[Records supplied]
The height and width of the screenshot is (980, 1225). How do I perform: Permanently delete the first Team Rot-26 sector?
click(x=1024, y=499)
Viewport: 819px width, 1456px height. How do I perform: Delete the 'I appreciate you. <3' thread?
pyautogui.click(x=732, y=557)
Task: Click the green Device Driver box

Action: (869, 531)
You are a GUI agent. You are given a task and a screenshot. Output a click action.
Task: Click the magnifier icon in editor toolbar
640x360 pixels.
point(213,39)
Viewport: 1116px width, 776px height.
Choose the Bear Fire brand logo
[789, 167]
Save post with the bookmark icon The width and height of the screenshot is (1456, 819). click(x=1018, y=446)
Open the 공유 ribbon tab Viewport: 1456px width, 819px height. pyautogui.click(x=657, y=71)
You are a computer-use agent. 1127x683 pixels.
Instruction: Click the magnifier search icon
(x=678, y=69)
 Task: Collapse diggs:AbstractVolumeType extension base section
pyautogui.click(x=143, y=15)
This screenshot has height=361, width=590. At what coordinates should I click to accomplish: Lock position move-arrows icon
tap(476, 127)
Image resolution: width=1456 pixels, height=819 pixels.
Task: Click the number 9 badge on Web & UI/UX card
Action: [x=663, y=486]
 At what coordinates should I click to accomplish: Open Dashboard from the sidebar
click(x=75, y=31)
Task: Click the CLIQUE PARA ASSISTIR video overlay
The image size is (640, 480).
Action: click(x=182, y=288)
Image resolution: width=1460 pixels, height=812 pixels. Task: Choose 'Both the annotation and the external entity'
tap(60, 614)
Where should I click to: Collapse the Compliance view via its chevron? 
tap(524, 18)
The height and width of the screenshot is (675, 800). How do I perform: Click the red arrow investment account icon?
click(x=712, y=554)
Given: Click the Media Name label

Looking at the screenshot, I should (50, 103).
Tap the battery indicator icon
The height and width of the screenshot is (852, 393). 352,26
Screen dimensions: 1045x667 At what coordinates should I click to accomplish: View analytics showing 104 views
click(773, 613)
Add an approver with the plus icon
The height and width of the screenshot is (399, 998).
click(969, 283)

[To be done] Return the listing above line for line, with no changes and nothing added.

[Response below]
The height and width of the screenshot is (980, 1225). How do I perform: Permanently delete the first Team Rot-26 sector?
click(x=1024, y=499)
Viewport: 819px width, 1456px height. How do I perform: Delete the 'I appreciate you. <3' thread?
pyautogui.click(x=732, y=557)
Task: Click the green Device Driver box

Action: (869, 531)
You are a GUI agent. You are given a task and a screenshot. Output a click action.
Task: Click the magnifier icon in editor toolbar
640x360 pixels.
point(213,39)
Viewport: 1116px width, 776px height.
Choose the Bear Fire brand logo
[789, 167]
Save post with the bookmark icon The width and height of the screenshot is (1456, 819). click(x=1018, y=446)
Open the 공유 ribbon tab Viewport: 1456px width, 819px height. pyautogui.click(x=657, y=71)
You are a computer-use agent. 1127x683 pixels.
Instruction: Click the magnifier search icon
(x=678, y=69)
 Task: Collapse diggs:AbstractVolumeType extension base section
pyautogui.click(x=143, y=15)
This screenshot has height=361, width=590. At what coordinates should I click to accomplish: Lock position move-arrows icon
tap(476, 127)
Image resolution: width=1456 pixels, height=819 pixels.
Task: Click the number 9 badge on Web & UI/UX card
Action: [x=663, y=486]
 At what coordinates should I click to accomplish: Open Dashboard from the sidebar
click(x=75, y=31)
Task: Click the CLIQUE PARA ASSISTIR video overlay
The image size is (640, 480).
Action: click(x=182, y=288)
Image resolution: width=1460 pixels, height=812 pixels. Task: Choose 'Both the annotation and the external entity'
tap(60, 614)
Where should I click to: Collapse the Compliance view via its chevron? 
tap(524, 18)
The height and width of the screenshot is (675, 800). How do I perform: Click the red arrow investment account icon?
click(x=712, y=554)
Given: Click the Media Name label

Looking at the screenshot, I should (50, 103).
Tap the battery indicator icon
The height and width of the screenshot is (852, 393). 352,26
Screen dimensions: 1045x667 At what coordinates should I click to accomplish: View analytics showing 104 views
click(773, 613)
Add an approver with the plus icon
The height and width of the screenshot is (399, 998).
click(969, 283)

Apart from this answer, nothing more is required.